### What to produce
Out of the material that follows, write out exactly the lines from the line with "Screen dimensions: 994x572" to the line with "This screenshot has height=632, width=700.", both ends included, and no others.

##### Data

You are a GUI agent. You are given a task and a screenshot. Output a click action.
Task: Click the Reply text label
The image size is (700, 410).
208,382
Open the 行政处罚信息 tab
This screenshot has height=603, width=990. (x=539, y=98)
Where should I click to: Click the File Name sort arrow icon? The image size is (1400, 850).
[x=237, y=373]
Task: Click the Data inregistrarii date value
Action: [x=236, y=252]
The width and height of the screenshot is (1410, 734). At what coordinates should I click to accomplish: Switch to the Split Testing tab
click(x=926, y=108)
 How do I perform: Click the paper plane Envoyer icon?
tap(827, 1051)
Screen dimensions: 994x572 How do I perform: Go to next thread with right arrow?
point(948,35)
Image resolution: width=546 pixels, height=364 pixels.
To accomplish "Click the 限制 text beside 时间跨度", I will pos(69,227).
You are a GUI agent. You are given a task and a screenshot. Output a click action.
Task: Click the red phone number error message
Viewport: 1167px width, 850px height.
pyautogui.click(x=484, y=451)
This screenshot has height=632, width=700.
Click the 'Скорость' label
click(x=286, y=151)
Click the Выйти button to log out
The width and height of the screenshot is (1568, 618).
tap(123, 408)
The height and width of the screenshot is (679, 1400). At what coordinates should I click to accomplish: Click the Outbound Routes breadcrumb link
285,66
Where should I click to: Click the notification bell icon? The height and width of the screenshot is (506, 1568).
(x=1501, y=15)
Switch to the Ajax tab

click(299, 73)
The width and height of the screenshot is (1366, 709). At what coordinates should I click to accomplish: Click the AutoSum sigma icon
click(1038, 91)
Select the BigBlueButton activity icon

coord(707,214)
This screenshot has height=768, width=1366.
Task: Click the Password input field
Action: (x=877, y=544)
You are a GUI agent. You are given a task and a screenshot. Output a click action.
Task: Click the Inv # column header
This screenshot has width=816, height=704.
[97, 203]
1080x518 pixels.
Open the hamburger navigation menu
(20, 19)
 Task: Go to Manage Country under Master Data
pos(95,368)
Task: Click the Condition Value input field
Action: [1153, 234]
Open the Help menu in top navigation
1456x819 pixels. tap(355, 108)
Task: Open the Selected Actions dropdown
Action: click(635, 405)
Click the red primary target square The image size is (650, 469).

##########

### Answer section
Screen dimensions: 994x572 How do I perform: Go to next thread with right arrow?
point(948,35)
Image resolution: width=546 pixels, height=364 pixels.
To accomplish "Click the 限制 text beside 时间跨度", I will pos(69,227).
You are a GUI agent. You are given a task and a screenshot. Output a click action.
Task: Click the red phone number error message
Viewport: 1167px width, 850px height.
pyautogui.click(x=484, y=451)
This screenshot has height=632, width=700.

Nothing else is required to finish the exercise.